## BEGIN

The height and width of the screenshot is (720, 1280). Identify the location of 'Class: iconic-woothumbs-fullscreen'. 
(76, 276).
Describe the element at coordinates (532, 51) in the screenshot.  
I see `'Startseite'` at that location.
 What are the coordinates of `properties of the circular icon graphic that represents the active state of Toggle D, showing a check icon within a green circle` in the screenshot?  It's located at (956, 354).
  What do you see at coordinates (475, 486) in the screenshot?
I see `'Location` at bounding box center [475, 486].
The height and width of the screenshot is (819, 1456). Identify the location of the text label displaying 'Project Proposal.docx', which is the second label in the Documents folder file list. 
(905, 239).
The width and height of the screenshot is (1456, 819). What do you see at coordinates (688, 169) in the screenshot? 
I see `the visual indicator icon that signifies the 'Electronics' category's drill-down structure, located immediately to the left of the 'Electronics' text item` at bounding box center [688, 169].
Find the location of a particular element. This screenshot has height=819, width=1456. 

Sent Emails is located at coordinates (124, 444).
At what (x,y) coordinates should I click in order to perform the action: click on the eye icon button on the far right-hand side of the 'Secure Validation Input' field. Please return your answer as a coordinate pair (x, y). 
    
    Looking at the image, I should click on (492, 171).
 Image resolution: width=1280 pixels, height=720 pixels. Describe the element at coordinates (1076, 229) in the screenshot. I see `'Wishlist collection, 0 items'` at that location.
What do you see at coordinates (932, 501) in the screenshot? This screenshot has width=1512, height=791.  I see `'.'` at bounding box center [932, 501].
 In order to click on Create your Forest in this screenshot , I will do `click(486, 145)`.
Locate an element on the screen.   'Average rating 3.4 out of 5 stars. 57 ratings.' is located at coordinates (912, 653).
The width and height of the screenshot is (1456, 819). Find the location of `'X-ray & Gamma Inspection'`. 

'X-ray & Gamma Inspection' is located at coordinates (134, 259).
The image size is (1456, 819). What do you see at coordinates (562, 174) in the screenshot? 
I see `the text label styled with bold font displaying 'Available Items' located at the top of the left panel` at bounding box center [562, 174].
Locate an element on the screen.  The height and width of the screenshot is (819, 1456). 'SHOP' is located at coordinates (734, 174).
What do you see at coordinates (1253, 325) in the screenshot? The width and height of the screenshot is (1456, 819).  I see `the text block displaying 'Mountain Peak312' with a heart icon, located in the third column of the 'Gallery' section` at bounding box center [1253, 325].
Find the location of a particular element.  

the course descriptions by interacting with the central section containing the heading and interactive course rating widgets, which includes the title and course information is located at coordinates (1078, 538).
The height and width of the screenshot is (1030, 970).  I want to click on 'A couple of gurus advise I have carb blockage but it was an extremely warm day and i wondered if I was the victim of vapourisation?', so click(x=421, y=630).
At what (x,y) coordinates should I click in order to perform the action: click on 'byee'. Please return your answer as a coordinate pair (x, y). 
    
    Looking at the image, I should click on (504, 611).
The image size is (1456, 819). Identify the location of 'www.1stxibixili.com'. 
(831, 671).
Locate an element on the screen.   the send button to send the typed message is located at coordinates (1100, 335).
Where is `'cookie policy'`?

## END

Copy out every one of the records above word for word, leaving nothing out and changing nothing.

**ANSWER BELOW:**
The height and width of the screenshot is (720, 1280). Identify the location of 'Class: iconic-woothumbs-fullscreen'. 
(76, 276).
Describe the element at coordinates (532, 51) in the screenshot.  
I see `'Startseite'` at that location.
 What are the coordinates of `properties of the circular icon graphic that represents the active state of Toggle D, showing a check icon within a green circle` in the screenshot?  It's located at (956, 354).
  What do you see at coordinates (475, 486) in the screenshot?
I see `'Location` at bounding box center [475, 486].
The height and width of the screenshot is (819, 1456). Identify the location of the text label displaying 'Project Proposal.docx', which is the second label in the Documents folder file list. 
(905, 239).
The width and height of the screenshot is (1456, 819). What do you see at coordinates (688, 169) in the screenshot? 
I see `the visual indicator icon that signifies the 'Electronics' category's drill-down structure, located immediately to the left of the 'Electronics' text item` at bounding box center [688, 169].
Find the location of a particular element. This screenshot has height=819, width=1456. 

Sent Emails is located at coordinates (124, 444).
At what (x,y) coordinates should I click in order to perform the action: click on the eye icon button on the far right-hand side of the 'Secure Validation Input' field. Please return your answer as a coordinate pair (x, y). 
    
    Looking at the image, I should click on (492, 171).
 Image resolution: width=1280 pixels, height=720 pixels. Describe the element at coordinates (1076, 229) in the screenshot. I see `'Wishlist collection, 0 items'` at that location.
What do you see at coordinates (932, 501) in the screenshot? This screenshot has width=1512, height=791.  I see `'.'` at bounding box center [932, 501].
 In order to click on Create your Forest in this screenshot , I will do `click(486, 145)`.
Locate an element on the screen.   'Average rating 3.4 out of 5 stars. 57 ratings.' is located at coordinates (912, 653).
The width and height of the screenshot is (1456, 819). Find the location of `'X-ray & Gamma Inspection'`. 

'X-ray & Gamma Inspection' is located at coordinates (134, 259).
The image size is (1456, 819). What do you see at coordinates (562, 174) in the screenshot? 
I see `the text label styled with bold font displaying 'Available Items' located at the top of the left panel` at bounding box center [562, 174].
Locate an element on the screen.  The height and width of the screenshot is (819, 1456). 'SHOP' is located at coordinates (734, 174).
What do you see at coordinates (1253, 325) in the screenshot? The width and height of the screenshot is (1456, 819).  I see `the text block displaying 'Mountain Peak312' with a heart icon, located in the third column of the 'Gallery' section` at bounding box center [1253, 325].
Find the location of a particular element.  

the course descriptions by interacting with the central section containing the heading and interactive course rating widgets, which includes the title and course information is located at coordinates (1078, 538).
The height and width of the screenshot is (1030, 970).  I want to click on 'A couple of gurus advise I have carb blockage but it was an extremely warm day and i wondered if I was the victim of vapourisation?', so click(x=421, y=630).
At what (x,y) coordinates should I click in order to perform the action: click on 'byee'. Please return your answer as a coordinate pair (x, y). 
    
    Looking at the image, I should click on (504, 611).
The image size is (1456, 819). Identify the location of 'www.1stxibixili.com'. 
(831, 671).
Locate an element on the screen.   the send button to send the typed message is located at coordinates (1100, 335).
Where is `'cookie policy'`?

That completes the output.